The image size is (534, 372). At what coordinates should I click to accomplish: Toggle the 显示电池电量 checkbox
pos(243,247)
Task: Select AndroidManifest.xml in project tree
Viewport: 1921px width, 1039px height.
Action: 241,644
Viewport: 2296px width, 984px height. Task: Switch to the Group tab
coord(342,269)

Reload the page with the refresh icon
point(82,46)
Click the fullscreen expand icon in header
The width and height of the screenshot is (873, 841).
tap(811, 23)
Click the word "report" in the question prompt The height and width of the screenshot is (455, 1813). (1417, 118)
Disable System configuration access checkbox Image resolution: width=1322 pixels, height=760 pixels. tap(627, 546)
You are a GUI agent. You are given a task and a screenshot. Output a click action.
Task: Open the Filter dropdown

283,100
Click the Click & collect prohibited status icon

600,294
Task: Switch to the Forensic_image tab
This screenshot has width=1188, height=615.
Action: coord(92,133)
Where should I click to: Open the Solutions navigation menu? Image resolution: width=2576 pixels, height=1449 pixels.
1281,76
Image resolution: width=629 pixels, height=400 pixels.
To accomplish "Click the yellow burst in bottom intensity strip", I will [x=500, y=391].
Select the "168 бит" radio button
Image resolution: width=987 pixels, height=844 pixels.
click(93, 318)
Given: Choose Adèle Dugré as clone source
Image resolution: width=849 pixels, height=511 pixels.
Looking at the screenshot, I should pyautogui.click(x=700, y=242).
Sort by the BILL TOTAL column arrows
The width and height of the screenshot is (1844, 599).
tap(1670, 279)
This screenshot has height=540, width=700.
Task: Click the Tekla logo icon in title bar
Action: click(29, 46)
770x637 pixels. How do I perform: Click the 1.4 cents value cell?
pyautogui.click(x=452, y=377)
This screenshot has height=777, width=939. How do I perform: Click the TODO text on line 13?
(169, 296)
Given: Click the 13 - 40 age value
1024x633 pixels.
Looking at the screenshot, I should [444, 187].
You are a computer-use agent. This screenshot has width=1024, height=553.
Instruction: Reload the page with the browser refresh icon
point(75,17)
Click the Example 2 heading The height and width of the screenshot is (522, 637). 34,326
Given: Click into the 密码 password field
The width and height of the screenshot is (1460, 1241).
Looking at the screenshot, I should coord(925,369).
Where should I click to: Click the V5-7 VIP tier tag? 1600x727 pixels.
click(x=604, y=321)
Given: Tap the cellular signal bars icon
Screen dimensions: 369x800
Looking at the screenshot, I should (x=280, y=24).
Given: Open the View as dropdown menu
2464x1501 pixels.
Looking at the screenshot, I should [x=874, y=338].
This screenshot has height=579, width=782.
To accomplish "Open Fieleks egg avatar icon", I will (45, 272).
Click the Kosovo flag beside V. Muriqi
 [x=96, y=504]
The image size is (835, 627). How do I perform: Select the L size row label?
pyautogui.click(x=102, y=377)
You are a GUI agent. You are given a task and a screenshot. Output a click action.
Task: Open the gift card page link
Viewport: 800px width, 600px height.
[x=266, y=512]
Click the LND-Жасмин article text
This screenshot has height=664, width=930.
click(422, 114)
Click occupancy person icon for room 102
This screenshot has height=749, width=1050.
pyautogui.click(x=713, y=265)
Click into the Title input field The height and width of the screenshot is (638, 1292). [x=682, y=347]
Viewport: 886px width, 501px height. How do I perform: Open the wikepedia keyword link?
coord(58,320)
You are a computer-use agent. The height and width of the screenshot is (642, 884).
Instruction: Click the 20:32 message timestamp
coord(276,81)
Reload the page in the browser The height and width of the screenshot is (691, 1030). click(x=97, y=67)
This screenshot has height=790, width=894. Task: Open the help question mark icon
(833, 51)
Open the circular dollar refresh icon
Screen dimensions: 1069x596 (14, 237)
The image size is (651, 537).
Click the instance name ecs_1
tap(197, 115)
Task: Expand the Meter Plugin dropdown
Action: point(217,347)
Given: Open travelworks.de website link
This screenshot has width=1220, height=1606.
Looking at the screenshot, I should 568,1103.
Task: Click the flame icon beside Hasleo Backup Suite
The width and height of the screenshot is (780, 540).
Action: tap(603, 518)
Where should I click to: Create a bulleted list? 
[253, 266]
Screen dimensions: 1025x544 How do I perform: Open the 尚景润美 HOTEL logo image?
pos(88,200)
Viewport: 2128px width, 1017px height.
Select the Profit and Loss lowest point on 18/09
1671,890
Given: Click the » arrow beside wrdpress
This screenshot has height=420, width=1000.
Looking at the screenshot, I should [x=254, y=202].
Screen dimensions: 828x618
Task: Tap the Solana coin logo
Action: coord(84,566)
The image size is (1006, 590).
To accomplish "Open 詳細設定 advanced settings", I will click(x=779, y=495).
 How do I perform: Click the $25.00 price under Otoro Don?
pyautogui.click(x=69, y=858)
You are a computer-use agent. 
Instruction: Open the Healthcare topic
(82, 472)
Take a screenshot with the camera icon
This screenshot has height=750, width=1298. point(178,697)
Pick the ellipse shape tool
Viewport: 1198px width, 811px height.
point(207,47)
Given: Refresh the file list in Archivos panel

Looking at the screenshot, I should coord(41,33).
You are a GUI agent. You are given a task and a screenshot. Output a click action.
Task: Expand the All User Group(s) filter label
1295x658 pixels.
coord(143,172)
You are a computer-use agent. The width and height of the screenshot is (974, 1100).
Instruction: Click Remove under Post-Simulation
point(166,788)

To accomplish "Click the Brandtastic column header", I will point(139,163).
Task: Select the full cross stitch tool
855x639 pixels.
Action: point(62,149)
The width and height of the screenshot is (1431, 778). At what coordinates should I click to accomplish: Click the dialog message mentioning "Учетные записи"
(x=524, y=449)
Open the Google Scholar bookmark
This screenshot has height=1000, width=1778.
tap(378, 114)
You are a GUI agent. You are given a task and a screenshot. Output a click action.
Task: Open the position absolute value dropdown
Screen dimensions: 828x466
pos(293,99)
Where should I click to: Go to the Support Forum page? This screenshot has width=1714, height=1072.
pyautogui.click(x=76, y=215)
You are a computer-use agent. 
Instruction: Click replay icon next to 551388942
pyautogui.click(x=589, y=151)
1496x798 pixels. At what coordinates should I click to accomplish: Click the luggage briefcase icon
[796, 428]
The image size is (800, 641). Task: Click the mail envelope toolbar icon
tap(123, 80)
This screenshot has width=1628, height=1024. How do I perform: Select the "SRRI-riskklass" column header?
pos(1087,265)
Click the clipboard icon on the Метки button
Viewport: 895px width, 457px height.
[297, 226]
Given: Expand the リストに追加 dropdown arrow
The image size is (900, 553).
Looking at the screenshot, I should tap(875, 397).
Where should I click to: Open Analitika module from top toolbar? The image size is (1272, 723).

_Exercise brief_. Go through the records and repeat each one exactly as written.

_Solution to the problem_.
The image size is (534, 372). At what coordinates should I click to accomplish: Toggle the 显示电池电量 checkbox
pos(243,247)
Task: Select AndroidManifest.xml in project tree
Viewport: 1921px width, 1039px height.
Action: 241,644
Viewport: 2296px width, 984px height. Task: Switch to the Group tab
coord(342,269)

Reload the page with the refresh icon
point(82,46)
Click the fullscreen expand icon in header
The width and height of the screenshot is (873, 841).
tap(811, 23)
Click the word "report" in the question prompt The height and width of the screenshot is (455, 1813). (1417, 118)
Disable System configuration access checkbox Image resolution: width=1322 pixels, height=760 pixels. tap(627, 546)
You are a GUI agent. You are given a task and a screenshot. Output a click action.
Task: Open the Filter dropdown

283,100
Click the Click & collect prohibited status icon

600,294
Task: Switch to the Forensic_image tab
This screenshot has width=1188, height=615.
Action: coord(92,133)
Where should I click to: Open the Solutions navigation menu? Image resolution: width=2576 pixels, height=1449 pixels.
1281,76
Image resolution: width=629 pixels, height=400 pixels.
To accomplish "Click the yellow burst in bottom intensity strip", I will [x=500, y=391].
Select the "168 бит" radio button
Image resolution: width=987 pixels, height=844 pixels.
click(93, 318)
Given: Choose Adèle Dugré as clone source
Image resolution: width=849 pixels, height=511 pixels.
Looking at the screenshot, I should pyautogui.click(x=700, y=242).
Sort by the BILL TOTAL column arrows
The width and height of the screenshot is (1844, 599).
tap(1670, 279)
This screenshot has height=540, width=700.
Task: Click the Tekla logo icon in title bar
Action: click(29, 46)
770x637 pixels. How do I perform: Click the 1.4 cents value cell?
pyautogui.click(x=452, y=377)
This screenshot has height=777, width=939. How do I perform: Click the TODO text on line 13?
(169, 296)
Given: Click the 13 - 40 age value
1024x633 pixels.
Looking at the screenshot, I should [444, 187].
You are a computer-use agent. This screenshot has width=1024, height=553.
Instruction: Reload the page with the browser refresh icon
point(75,17)
Click the Example 2 heading The height and width of the screenshot is (522, 637). 34,326
Given: Click into the 密码 password field
The width and height of the screenshot is (1460, 1241).
Looking at the screenshot, I should coord(925,369).
Where should I click to: Click the V5-7 VIP tier tag? 1600x727 pixels.
click(x=604, y=321)
Given: Tap the cellular signal bars icon
Screen dimensions: 369x800
Looking at the screenshot, I should (x=280, y=24).
Given: Open the View as dropdown menu
2464x1501 pixels.
Looking at the screenshot, I should [x=874, y=338].
This screenshot has height=579, width=782.
To accomplish "Open Fieleks egg avatar icon", I will (45, 272).
Click the Kosovo flag beside V. Muriqi
 [x=96, y=504]
The image size is (835, 627). How do I perform: Select the L size row label?
pyautogui.click(x=102, y=377)
You are a GUI agent. You are given a task and a screenshot. Output a click action.
Task: Open the gift card page link
Viewport: 800px width, 600px height.
[x=266, y=512]
Click the LND-Жасмин article text
This screenshot has height=664, width=930.
click(422, 114)
Click occupancy person icon for room 102
This screenshot has height=749, width=1050.
pyautogui.click(x=713, y=265)
Click into the Title input field The height and width of the screenshot is (638, 1292). [x=682, y=347]
Viewport: 886px width, 501px height. How do I perform: Open the wikepedia keyword link?
coord(58,320)
You are a computer-use agent. The height and width of the screenshot is (642, 884).
Instruction: Click the 20:32 message timestamp
coord(276,81)
Reload the page in the browser The height and width of the screenshot is (691, 1030). click(x=97, y=67)
This screenshot has height=790, width=894. Task: Open the help question mark icon
(833, 51)
Open the circular dollar refresh icon
Screen dimensions: 1069x596 (14, 237)
The image size is (651, 537).
Click the instance name ecs_1
tap(197, 115)
Task: Expand the Meter Plugin dropdown
Action: point(217,347)
Given: Open travelworks.de website link
This screenshot has width=1220, height=1606.
Looking at the screenshot, I should 568,1103.
Task: Click the flame icon beside Hasleo Backup Suite
The width and height of the screenshot is (780, 540).
Action: tap(603, 518)
Where should I click to: Create a bulleted list? 
[253, 266]
Screen dimensions: 1025x544 How do I perform: Open the 尚景润美 HOTEL logo image?
pos(88,200)
Viewport: 2128px width, 1017px height.
Select the Profit and Loss lowest point on 18/09
1671,890
Given: Click the » arrow beside wrdpress
This screenshot has height=420, width=1000.
Looking at the screenshot, I should [x=254, y=202].
Screen dimensions: 828x618
Task: Tap the Solana coin logo
Action: coord(84,566)
The image size is (1006, 590).
To accomplish "Open 詳細設定 advanced settings", I will click(x=779, y=495).
 How do I perform: Click the $25.00 price under Otoro Don?
pyautogui.click(x=69, y=858)
You are a computer-use agent. 
Instruction: Open the Healthcare topic
(82, 472)
Take a screenshot with the camera icon
This screenshot has height=750, width=1298. point(178,697)
Pick the ellipse shape tool
Viewport: 1198px width, 811px height.
point(207,47)
Given: Refresh the file list in Archivos panel

Looking at the screenshot, I should coord(41,33).
You are a GUI agent. You are given a task and a screenshot. Output a click action.
Task: Expand the All User Group(s) filter label
1295x658 pixels.
coord(143,172)
You are a computer-use agent. The width and height of the screenshot is (974, 1100).
Instruction: Click Remove under Post-Simulation
point(166,788)

To accomplish "Click the Brandtastic column header", I will point(139,163).
Task: Select the full cross stitch tool
855x639 pixels.
Action: point(62,149)
The width and height of the screenshot is (1431, 778). At what coordinates should I click to accomplish: Click the dialog message mentioning "Учетные записи"
(x=524, y=449)
Open the Google Scholar bookmark
This screenshot has height=1000, width=1778.
tap(378, 114)
You are a GUI agent. You are given a task and a screenshot. Output a click action.
Task: Open the position absolute value dropdown
Screen dimensions: 828x466
pos(293,99)
Where should I click to: Go to the Support Forum page? This screenshot has width=1714, height=1072.
pyautogui.click(x=76, y=215)
You are a computer-use agent. 
Instruction: Click replay icon next to 551388942
pyautogui.click(x=589, y=151)
1496x798 pixels. At what coordinates should I click to accomplish: Click the luggage briefcase icon
[796, 428]
The image size is (800, 641). Task: Click the mail envelope toolbar icon
tap(123, 80)
This screenshot has width=1628, height=1024. How do I perform: Select the "SRRI-riskklass" column header?
pos(1087,265)
Click the clipboard icon on the Метки button
Viewport: 895px width, 457px height.
[297, 226]
Given: Expand the リストに追加 dropdown arrow
The image size is (900, 553).
Looking at the screenshot, I should tap(875, 397).
Where should I click to: Open Analitika module from top toolbar? The image size is (1272, 723).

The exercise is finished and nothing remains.